▼▼▼
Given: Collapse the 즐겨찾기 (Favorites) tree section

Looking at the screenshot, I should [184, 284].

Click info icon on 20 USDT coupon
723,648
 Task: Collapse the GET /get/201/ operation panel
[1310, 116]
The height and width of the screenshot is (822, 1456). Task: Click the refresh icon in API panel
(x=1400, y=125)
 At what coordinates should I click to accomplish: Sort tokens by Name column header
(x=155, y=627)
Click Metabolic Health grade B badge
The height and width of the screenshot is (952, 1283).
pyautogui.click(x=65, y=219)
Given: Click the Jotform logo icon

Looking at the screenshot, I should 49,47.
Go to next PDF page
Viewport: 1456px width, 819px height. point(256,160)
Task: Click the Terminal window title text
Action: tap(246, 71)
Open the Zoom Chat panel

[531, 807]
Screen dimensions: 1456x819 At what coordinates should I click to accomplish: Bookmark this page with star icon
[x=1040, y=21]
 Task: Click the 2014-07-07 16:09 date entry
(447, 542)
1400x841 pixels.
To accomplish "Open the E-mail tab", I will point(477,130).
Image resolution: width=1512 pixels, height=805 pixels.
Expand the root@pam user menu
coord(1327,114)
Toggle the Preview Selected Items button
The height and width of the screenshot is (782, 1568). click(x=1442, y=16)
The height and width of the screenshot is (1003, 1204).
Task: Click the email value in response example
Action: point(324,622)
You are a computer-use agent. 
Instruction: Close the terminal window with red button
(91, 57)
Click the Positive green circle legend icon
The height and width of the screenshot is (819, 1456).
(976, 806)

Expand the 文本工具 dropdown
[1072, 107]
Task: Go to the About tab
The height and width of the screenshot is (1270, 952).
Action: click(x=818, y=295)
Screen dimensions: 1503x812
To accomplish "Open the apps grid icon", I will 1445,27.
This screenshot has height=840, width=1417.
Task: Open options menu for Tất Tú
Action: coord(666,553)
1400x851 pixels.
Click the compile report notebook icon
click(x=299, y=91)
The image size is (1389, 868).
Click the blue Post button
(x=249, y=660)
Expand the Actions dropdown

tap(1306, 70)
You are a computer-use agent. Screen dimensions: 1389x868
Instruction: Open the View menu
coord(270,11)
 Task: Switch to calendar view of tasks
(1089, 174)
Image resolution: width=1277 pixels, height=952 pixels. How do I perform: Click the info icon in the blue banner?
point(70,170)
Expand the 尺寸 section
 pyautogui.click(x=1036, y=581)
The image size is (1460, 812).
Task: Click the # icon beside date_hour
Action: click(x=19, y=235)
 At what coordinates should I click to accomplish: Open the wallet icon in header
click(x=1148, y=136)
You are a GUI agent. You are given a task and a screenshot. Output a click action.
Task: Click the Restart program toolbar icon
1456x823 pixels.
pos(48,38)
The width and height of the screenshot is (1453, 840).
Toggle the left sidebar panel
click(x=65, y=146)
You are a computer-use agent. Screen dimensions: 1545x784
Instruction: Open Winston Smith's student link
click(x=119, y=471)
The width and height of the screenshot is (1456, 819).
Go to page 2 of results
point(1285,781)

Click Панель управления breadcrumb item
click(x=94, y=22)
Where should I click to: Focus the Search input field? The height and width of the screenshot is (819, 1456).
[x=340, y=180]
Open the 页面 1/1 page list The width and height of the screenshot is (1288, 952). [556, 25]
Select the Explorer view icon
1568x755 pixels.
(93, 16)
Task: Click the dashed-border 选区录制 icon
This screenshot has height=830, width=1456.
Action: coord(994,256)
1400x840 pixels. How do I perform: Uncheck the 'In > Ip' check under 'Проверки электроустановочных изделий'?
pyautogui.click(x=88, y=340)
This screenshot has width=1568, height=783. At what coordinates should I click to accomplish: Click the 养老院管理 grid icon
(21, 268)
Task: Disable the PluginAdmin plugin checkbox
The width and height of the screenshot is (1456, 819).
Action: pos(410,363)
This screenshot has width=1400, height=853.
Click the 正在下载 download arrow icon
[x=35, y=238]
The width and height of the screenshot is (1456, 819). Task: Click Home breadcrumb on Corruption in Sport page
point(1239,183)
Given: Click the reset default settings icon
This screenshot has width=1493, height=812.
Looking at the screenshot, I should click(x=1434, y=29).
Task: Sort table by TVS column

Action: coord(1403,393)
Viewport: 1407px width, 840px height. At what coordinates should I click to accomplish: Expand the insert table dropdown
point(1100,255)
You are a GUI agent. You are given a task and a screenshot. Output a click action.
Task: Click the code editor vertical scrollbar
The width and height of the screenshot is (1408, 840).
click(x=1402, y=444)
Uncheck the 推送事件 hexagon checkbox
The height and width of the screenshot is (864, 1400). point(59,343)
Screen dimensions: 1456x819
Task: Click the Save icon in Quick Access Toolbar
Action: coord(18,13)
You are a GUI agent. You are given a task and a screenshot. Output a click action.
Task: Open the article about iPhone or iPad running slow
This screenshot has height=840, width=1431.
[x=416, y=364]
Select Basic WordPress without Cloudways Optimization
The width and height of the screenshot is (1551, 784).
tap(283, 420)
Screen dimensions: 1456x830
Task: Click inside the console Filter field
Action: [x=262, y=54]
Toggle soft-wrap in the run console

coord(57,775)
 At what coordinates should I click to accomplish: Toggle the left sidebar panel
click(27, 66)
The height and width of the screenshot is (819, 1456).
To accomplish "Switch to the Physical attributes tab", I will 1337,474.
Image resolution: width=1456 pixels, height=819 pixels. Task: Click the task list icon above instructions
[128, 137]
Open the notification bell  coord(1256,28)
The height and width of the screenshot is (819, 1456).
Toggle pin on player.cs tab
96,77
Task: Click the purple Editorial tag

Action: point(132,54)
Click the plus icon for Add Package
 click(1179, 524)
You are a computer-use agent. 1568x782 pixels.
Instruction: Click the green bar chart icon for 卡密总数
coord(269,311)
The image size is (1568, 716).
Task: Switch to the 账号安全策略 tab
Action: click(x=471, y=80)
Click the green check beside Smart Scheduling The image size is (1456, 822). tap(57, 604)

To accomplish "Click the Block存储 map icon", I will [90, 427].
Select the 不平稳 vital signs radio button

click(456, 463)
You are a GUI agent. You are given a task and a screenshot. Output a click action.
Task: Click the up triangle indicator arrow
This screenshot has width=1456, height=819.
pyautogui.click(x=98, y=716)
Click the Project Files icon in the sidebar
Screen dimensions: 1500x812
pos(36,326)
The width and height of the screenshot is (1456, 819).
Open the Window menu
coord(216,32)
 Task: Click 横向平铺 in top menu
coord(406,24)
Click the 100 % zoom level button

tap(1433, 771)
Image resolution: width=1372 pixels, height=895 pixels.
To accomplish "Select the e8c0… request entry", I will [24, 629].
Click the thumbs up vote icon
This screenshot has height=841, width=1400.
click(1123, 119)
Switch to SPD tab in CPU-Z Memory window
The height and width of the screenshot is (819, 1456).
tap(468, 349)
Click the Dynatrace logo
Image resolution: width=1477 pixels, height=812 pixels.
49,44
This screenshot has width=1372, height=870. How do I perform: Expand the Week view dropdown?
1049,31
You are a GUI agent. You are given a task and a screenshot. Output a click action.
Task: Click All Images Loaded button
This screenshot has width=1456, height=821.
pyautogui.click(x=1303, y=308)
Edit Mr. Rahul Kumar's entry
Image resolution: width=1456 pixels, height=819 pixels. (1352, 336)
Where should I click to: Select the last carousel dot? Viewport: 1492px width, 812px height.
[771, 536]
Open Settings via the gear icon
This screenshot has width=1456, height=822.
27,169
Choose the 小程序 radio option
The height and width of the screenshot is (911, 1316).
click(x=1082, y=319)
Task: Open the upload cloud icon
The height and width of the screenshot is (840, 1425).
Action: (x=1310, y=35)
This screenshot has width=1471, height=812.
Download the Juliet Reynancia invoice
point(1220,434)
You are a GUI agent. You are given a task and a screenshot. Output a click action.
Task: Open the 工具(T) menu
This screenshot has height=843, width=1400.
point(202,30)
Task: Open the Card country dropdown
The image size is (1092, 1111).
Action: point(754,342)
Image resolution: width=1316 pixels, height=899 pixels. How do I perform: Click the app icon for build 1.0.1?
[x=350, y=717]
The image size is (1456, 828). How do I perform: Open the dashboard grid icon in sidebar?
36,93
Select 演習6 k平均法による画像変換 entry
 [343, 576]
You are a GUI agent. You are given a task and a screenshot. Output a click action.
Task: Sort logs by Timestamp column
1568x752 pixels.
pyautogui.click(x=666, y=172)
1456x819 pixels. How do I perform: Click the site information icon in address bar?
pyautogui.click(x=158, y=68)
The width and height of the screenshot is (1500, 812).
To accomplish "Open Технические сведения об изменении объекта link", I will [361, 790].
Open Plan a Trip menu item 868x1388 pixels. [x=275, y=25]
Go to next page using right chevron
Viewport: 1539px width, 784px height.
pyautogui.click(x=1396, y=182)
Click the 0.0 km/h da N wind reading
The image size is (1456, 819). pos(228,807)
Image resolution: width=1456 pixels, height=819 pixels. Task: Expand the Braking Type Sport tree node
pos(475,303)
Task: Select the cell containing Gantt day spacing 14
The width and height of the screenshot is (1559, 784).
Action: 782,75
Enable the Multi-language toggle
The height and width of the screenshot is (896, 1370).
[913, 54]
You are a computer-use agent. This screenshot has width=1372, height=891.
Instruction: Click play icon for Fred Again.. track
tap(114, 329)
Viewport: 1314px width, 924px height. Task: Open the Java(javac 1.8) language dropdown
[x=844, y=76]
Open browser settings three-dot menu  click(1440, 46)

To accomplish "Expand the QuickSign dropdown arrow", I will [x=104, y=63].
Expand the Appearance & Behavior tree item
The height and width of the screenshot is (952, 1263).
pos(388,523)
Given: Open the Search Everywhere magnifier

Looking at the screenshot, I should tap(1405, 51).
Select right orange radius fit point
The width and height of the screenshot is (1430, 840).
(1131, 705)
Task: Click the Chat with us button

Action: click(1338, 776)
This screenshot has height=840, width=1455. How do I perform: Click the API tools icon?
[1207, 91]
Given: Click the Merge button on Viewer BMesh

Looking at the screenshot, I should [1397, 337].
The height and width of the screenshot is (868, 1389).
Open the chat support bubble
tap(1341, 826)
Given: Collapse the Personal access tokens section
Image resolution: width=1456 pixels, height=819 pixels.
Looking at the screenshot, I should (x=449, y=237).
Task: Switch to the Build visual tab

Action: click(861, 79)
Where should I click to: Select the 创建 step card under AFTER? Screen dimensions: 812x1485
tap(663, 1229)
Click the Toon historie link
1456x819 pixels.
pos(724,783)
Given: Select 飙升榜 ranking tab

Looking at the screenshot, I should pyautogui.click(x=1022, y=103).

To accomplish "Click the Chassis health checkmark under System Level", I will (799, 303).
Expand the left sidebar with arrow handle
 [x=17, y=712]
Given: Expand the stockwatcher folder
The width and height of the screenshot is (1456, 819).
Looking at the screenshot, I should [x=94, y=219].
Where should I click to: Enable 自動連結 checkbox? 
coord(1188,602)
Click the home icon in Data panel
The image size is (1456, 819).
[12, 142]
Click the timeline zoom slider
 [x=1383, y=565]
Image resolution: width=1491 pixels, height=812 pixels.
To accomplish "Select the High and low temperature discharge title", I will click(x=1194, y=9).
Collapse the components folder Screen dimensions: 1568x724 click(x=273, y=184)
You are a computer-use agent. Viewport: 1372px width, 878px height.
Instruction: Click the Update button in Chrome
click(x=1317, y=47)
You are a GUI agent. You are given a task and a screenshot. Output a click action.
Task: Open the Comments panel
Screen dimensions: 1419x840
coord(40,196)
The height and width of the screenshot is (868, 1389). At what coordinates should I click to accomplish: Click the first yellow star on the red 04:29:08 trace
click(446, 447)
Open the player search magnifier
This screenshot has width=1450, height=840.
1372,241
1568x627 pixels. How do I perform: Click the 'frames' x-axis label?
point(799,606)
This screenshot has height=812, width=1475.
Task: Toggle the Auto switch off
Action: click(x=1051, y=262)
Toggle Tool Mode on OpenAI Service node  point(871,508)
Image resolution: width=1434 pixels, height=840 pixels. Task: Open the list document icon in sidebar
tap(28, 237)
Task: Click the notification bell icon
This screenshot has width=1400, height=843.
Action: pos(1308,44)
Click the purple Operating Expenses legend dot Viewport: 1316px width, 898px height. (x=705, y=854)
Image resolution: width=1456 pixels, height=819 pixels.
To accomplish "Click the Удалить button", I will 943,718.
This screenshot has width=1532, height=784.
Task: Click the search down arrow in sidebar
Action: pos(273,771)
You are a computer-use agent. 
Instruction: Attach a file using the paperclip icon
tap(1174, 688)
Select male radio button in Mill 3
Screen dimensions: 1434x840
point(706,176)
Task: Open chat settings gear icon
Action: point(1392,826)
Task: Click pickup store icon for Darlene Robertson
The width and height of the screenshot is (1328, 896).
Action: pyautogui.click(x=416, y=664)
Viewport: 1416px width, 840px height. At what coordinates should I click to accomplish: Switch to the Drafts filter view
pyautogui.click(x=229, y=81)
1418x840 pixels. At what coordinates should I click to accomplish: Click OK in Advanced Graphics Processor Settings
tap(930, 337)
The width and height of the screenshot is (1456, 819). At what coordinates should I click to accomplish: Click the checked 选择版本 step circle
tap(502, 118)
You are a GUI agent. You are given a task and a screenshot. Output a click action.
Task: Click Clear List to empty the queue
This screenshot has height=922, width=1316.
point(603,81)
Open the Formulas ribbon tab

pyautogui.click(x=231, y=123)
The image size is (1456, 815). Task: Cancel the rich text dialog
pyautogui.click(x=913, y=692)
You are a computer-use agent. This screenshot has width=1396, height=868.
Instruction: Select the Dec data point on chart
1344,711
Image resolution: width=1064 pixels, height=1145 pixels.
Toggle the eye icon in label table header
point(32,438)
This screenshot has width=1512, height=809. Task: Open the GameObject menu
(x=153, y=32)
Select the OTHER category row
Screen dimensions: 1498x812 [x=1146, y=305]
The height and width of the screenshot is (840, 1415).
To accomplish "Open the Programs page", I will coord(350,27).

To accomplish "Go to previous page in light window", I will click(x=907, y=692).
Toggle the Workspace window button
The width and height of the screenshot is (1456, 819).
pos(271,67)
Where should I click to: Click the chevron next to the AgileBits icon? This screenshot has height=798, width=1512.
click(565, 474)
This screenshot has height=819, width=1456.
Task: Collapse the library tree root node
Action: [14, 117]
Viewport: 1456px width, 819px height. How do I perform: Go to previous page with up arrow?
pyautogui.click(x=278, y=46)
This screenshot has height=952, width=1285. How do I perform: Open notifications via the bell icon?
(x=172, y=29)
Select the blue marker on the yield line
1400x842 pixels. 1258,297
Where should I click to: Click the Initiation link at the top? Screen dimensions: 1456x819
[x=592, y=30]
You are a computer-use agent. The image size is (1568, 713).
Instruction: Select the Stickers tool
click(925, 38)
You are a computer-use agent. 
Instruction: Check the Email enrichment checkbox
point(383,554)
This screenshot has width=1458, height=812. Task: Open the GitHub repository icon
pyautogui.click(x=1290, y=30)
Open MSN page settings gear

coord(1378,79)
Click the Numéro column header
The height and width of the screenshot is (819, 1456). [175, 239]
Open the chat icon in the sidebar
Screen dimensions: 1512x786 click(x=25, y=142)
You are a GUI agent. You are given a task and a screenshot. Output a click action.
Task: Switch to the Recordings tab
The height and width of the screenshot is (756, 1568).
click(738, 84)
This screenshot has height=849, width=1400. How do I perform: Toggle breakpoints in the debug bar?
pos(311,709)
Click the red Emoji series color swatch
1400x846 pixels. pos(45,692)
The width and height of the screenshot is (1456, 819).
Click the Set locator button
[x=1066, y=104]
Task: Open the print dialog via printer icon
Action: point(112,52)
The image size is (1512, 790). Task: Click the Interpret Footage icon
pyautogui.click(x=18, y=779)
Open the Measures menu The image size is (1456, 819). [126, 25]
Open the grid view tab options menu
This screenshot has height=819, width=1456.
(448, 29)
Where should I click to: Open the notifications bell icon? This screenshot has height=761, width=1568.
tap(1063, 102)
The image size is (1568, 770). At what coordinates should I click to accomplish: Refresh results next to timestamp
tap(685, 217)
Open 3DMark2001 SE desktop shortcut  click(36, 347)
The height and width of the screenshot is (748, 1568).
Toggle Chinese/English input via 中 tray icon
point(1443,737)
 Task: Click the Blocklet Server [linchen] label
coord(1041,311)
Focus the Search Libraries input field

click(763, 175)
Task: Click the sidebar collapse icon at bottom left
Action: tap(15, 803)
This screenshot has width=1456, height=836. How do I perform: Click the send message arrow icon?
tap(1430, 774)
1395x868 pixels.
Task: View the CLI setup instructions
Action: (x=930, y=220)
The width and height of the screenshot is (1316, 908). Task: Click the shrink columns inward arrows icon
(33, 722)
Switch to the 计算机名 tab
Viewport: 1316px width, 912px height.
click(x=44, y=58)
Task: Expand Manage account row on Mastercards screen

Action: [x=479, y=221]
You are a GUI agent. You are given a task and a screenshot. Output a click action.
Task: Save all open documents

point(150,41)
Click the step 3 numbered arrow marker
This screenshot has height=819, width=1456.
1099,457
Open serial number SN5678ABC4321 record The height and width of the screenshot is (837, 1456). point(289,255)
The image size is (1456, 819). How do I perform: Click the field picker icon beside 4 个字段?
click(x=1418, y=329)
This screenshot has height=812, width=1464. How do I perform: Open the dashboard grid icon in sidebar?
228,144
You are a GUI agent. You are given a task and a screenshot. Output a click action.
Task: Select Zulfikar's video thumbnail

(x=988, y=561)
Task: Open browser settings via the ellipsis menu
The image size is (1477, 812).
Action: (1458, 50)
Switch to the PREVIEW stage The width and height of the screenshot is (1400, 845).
▲▲▲
■ ASSIGNMENT:
Working from the records above, write out verbatim only the lines from the line containing "1568x755 pixels." through the line containing "Given: Click the reset default settings icon".

■ ANSWER:
1568x755 pixels.
(93, 16)
Task: Click the dashed-border 选区录制 icon
This screenshot has height=830, width=1456.
Action: coord(994,256)
1400x840 pixels. How do I perform: Uncheck the 'In > Ip' check under 'Проверки электроустановочных изделий'?
pyautogui.click(x=88, y=340)
This screenshot has width=1568, height=783. At what coordinates should I click to accomplish: Click the 养老院管理 grid icon
(21, 268)
Task: Disable the PluginAdmin plugin checkbox
The width and height of the screenshot is (1456, 819).
Action: pos(410,363)
This screenshot has width=1400, height=853.
Click the 正在下载 download arrow icon
[x=35, y=238]
The width and height of the screenshot is (1456, 819). Task: Click Home breadcrumb on Corruption in Sport page
point(1239,183)
Given: Click the reset default settings icon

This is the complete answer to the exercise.